The Car Connection GMC Sierra 2500HD Overview
The GMC Sierra 2500HD is a heavy-duty pickup that's related to the Chevrolet Silverado 2500HD. Like the Chevy, the GMC version is offered in three-quarter ton and one-ton configurations, with a high-buck Sierra Denali edition available for either.
Where the Chevy Silverado heavy-duty range may skew toward work and fleet buyers, the GMC Sierra range is more often the luxurious choice. The GMC Sierra Denali HD offers a heady mix of capability and luxury features that many buyers are willing pay for.
The Sierra HD is new for the 2020 model year, one year after the light-duty 1500 pickups were redesigned.
With the Sierra HD, GMC has rivals for the Ford Super Duty range and the Ram heavy-duty lineup.
MORE: Read our review of the 2020 GMC Sierra 2500HD
The new GMC Sierra HD
The 2020 GMC Sierra HD is bigger, more opulent, and more capable than ever. A series of cameras and other technology tools help it tow with more confidence, while new driver-assistance features make it safer.

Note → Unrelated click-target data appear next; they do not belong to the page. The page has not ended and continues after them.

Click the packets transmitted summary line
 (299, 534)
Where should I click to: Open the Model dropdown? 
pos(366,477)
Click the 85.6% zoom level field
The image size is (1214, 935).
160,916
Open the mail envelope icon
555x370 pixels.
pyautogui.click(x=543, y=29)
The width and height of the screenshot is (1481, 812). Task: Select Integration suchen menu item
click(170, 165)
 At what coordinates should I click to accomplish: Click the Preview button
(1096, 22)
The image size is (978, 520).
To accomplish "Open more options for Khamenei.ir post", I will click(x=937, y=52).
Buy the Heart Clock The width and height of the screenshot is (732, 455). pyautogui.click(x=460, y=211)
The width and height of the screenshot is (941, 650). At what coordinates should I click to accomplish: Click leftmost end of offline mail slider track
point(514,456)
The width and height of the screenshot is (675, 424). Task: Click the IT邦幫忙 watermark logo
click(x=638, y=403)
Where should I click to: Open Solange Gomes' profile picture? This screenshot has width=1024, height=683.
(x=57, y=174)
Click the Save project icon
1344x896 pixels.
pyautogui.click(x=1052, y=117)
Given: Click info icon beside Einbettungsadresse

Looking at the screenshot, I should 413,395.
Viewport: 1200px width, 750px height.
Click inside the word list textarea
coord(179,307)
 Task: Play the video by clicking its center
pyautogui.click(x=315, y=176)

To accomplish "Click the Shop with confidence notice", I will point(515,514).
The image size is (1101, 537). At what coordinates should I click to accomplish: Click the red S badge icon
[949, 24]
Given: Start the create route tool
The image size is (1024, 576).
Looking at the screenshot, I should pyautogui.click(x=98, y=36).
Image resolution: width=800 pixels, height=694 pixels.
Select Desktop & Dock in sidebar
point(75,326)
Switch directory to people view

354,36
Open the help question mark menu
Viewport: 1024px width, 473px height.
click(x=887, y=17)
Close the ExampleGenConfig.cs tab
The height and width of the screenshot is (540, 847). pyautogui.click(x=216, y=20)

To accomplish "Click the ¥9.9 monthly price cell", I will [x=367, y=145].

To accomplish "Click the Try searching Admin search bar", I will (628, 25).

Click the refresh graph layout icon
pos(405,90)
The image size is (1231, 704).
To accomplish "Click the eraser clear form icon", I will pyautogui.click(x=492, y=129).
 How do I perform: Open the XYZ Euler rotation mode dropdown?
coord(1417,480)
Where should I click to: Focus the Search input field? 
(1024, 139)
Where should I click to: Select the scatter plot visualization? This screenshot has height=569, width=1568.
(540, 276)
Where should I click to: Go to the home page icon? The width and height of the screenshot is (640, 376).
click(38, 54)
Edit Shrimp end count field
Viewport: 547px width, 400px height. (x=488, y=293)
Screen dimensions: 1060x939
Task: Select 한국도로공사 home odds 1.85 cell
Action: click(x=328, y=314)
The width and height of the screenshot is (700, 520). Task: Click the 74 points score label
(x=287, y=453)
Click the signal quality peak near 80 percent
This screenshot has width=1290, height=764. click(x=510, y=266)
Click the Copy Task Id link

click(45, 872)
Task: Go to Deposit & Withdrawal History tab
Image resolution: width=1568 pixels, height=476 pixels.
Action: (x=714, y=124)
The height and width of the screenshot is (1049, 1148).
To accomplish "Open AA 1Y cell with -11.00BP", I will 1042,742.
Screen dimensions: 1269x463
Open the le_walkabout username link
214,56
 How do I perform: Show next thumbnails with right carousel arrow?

The new Sierra HD comes with rear-wheel drive as standard or optional four-wheel drive. Regular, double and crew cabs are offered with standard and long beds. The beds are also wider and longer at 8-foot-2 inches and 6-foot-11 this time around to give them best-in-class capacity.
The Sierra 2500 HD rides on a wheelbase that is 4.5 inches longer, and it's 1.4 inches wider, 2 inches taller, and up to 11.5 inches longer. The bigger dimensions make it more commanding than ever. Despite the tall, blocky grille, the Sierra manages to look more coherent than its Chevrolet Silverado 2500HD sibling. Notable exterior features include LED headlights, side steps in front of the rear wheels, bed steps built into the rear bumper, an available carbon-fiber bed, and GM's MutliPro tailgate that can serve as a workbench, bed step, or seating spot and offers built-in speakers for tailgating.
The GMC Sierra HD is offered with a choice of two V-8s, one gas, one diesel. The gas version is a new 6.6-liter V-8 that makes 401 horsepower and 464 pound-feet of torque, up from 360 hp and 380 lb-ft for the previous 6.0. The lighter gas engine offers the most payload capacity at 3,615 pounds. The turbodiesel 6.6-liter V-8 is the choice for towing. It produces 445 hp and 910 lb-ft of torque, and allows the GMC Sierra 2500HD to tow 18,500 pounds. The diesel is paired with a new Allison 10-speed automatic transmission, and the gas engine gets a 6-speed automatic.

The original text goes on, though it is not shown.